Work instructions
Please print, exactly, only the lines in the entries below from the line that has "Toggle the Notes pane" through the line that has "The image size is (960, 772).". Pictures don't go in.

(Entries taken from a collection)
**********

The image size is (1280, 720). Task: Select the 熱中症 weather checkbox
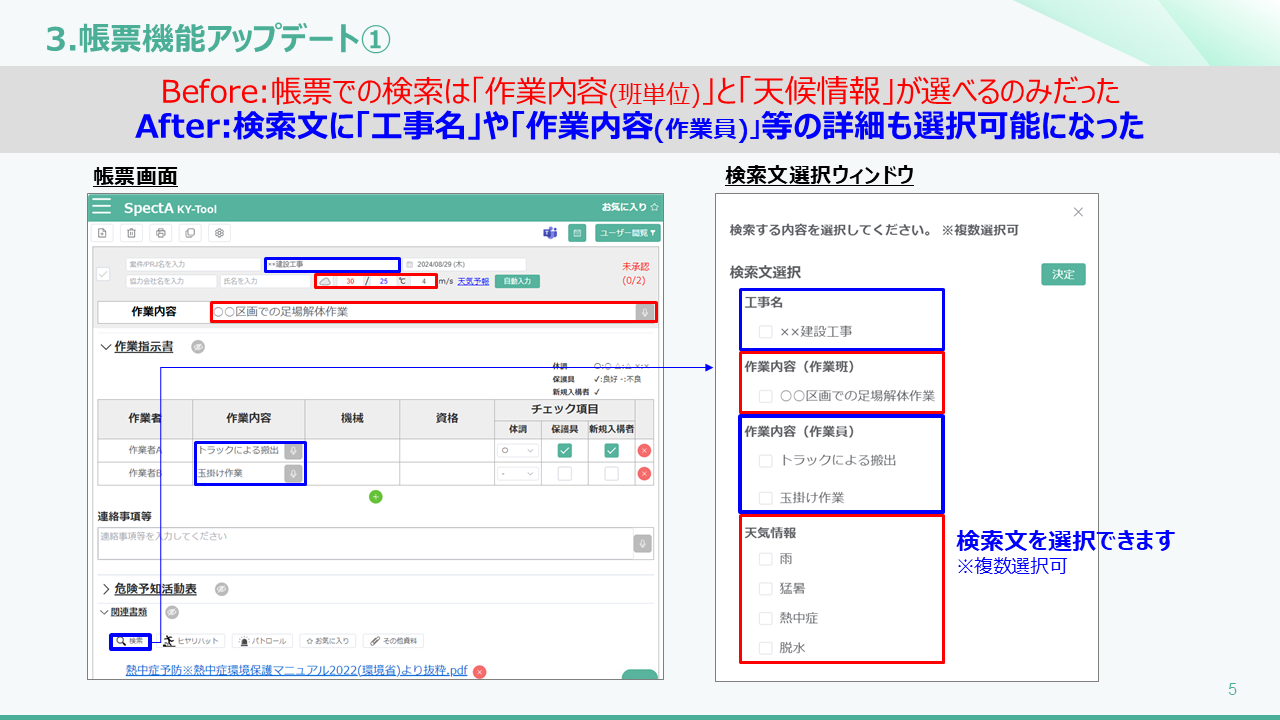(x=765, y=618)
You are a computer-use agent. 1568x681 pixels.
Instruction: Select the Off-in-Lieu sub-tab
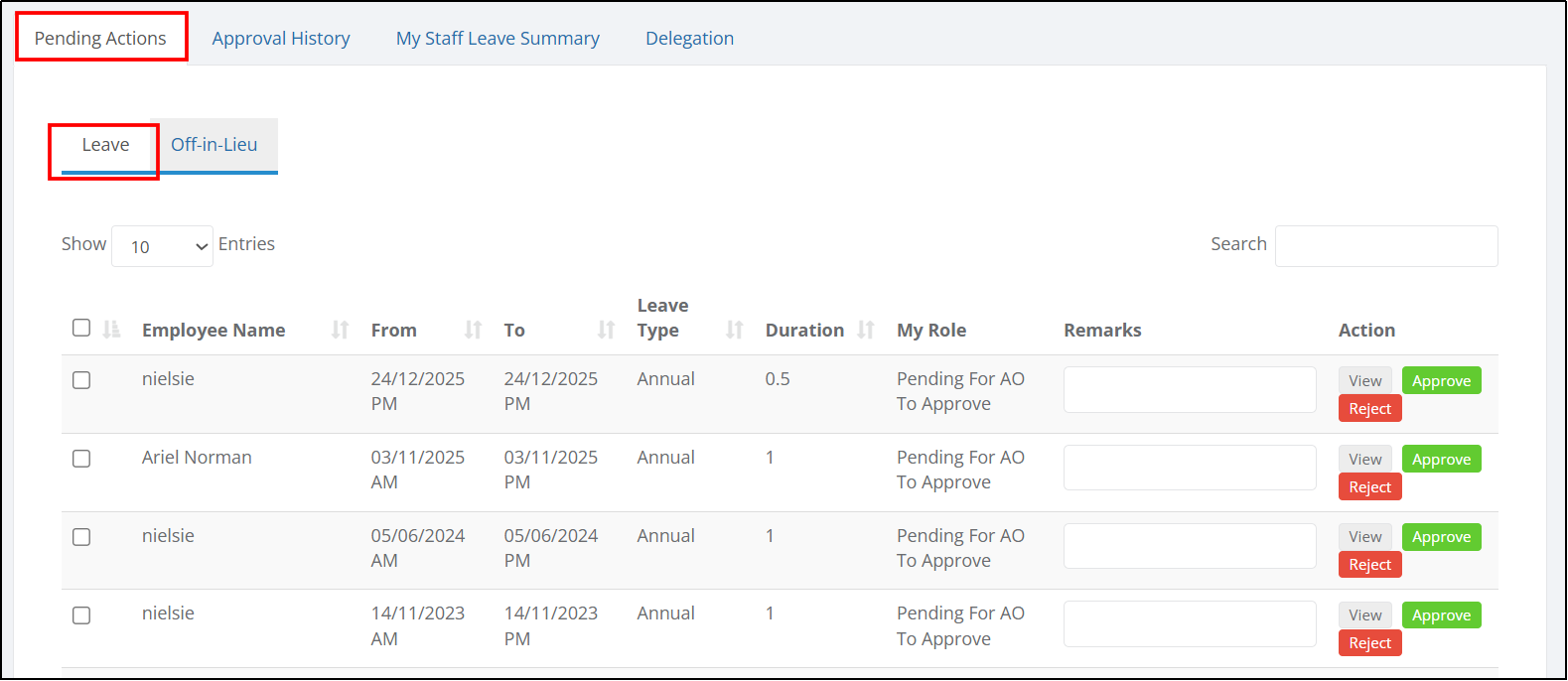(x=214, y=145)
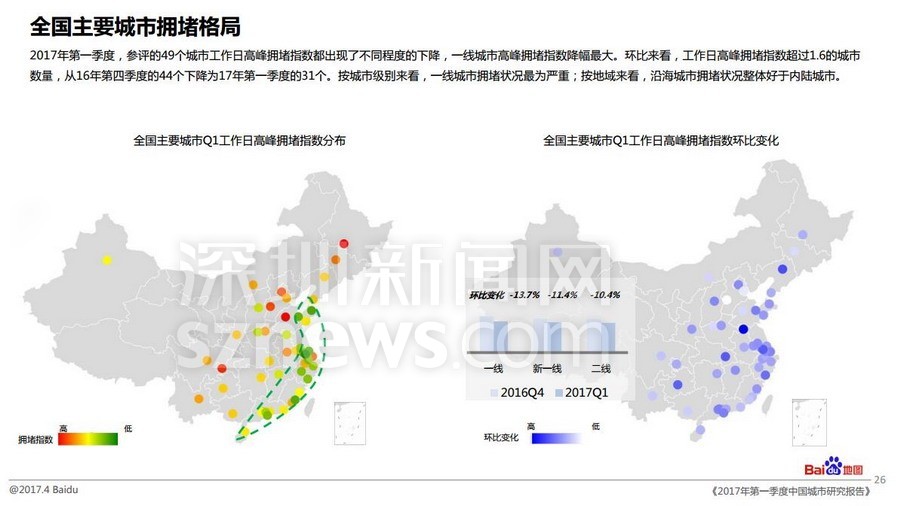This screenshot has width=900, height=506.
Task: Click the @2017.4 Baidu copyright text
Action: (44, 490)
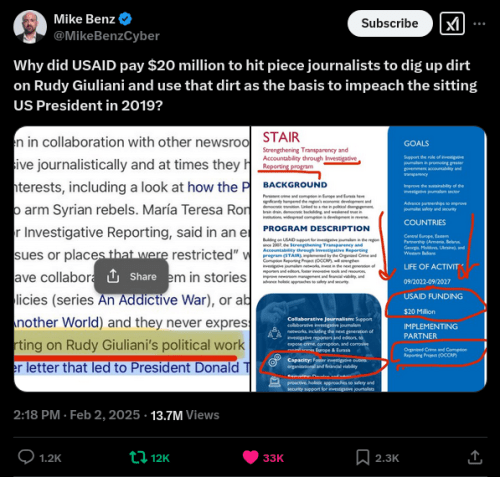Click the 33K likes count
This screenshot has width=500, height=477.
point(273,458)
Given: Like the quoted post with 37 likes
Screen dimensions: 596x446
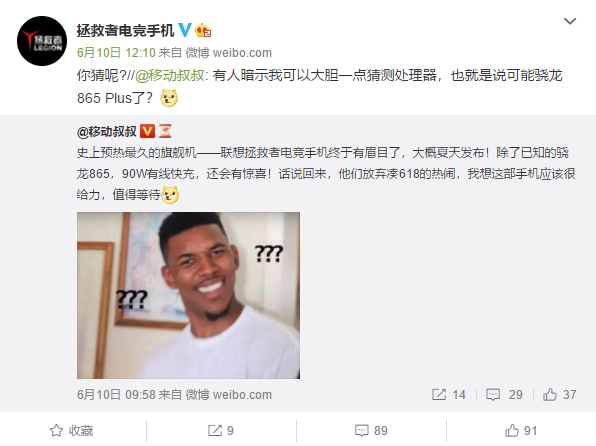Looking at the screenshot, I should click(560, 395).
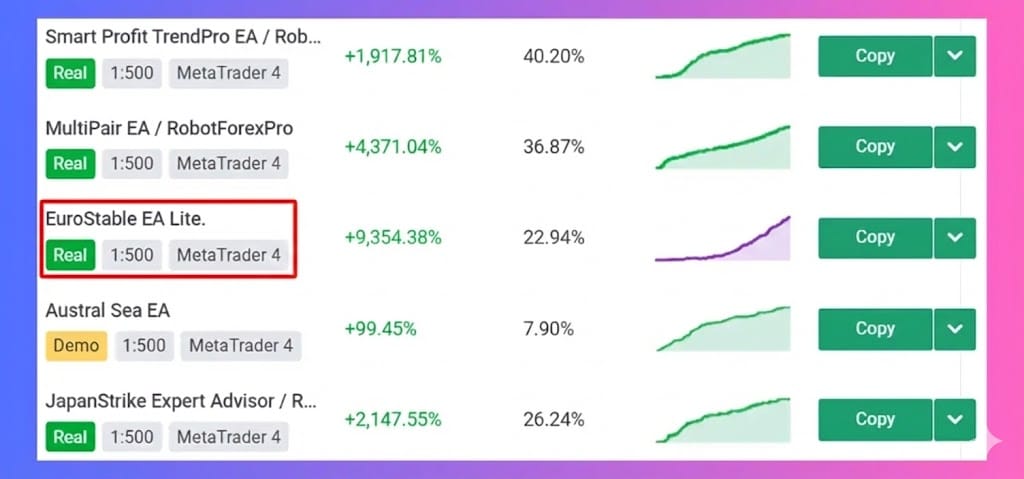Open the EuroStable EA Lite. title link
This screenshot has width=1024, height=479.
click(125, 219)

**********

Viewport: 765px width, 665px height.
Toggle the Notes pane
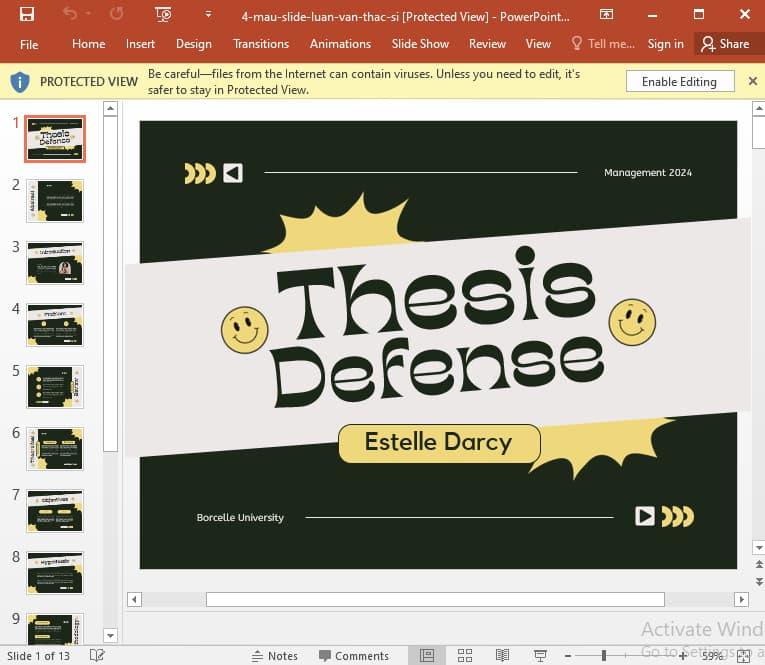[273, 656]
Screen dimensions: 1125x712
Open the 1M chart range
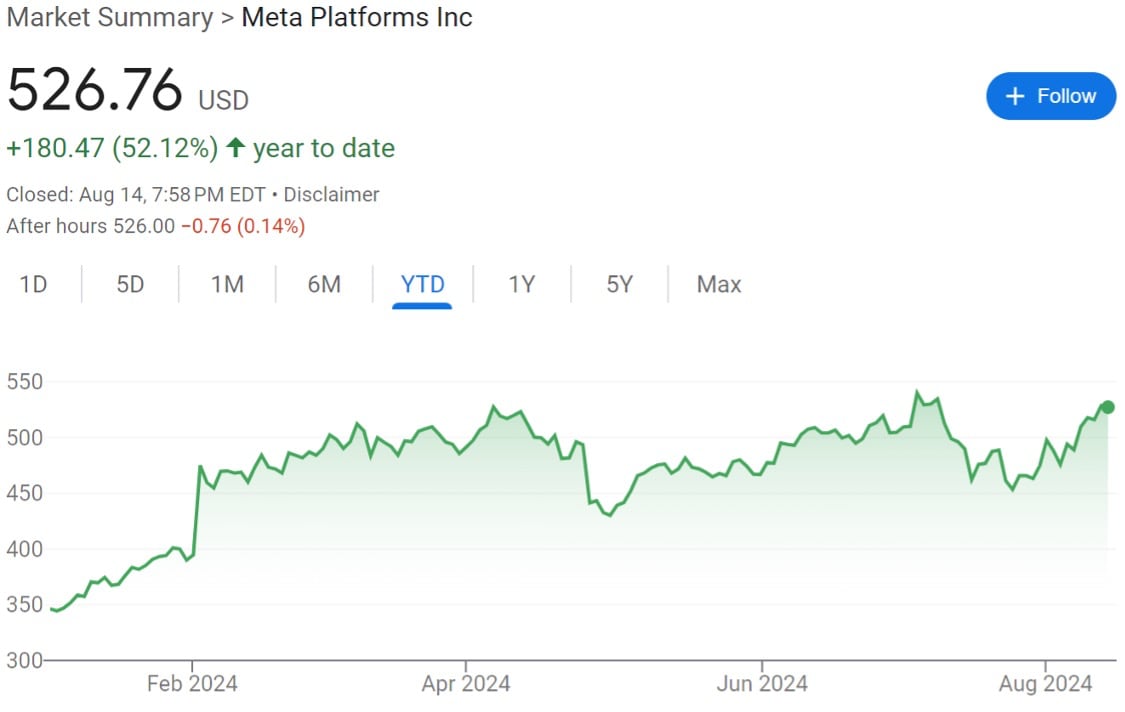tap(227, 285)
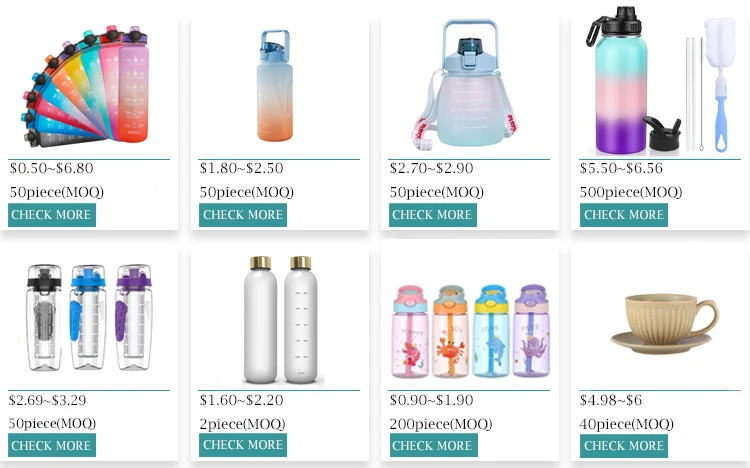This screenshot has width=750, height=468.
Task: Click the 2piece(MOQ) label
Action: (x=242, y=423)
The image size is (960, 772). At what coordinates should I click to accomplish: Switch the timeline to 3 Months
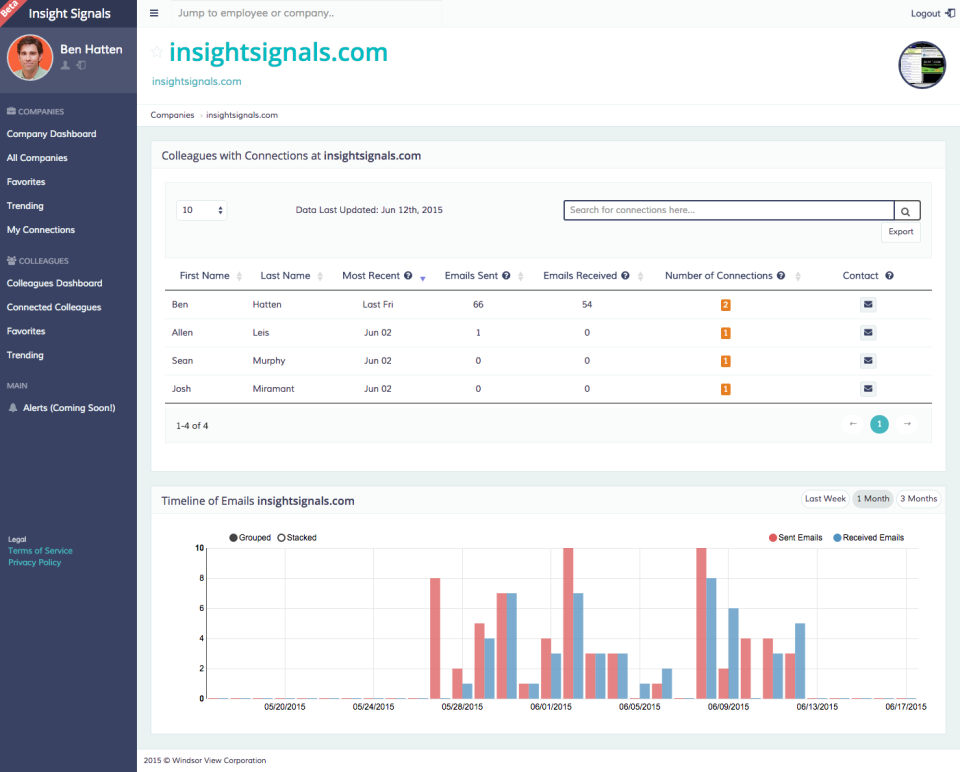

**********

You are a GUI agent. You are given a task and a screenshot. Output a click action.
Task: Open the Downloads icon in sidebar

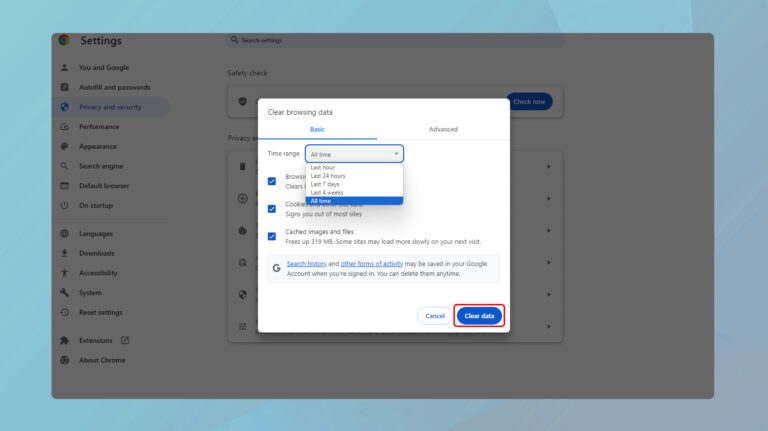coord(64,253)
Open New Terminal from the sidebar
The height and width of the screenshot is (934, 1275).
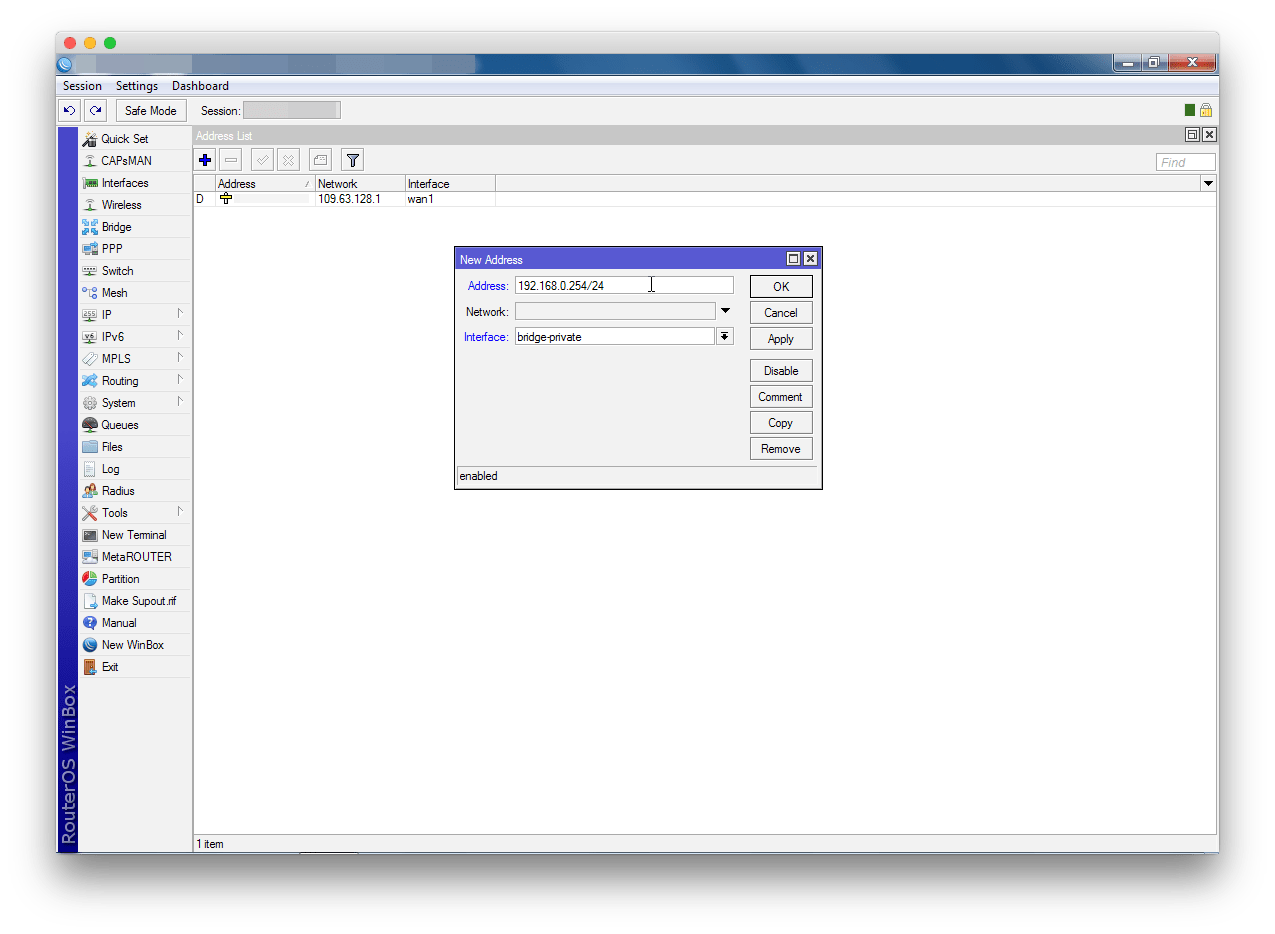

**********

Solution to the exercise
Toggle the Notes pane
[273, 656]
Screen dimensions: 1125x712
Open the 1M chart range
tap(227, 285)
This screenshot has width=750, height=468.
Task: Click the 2piece(MOQ) label
Action: (x=242, y=423)
The image size is (960, 772). At what coordinates should I click to accomplish: Switch the timeline to 3 Months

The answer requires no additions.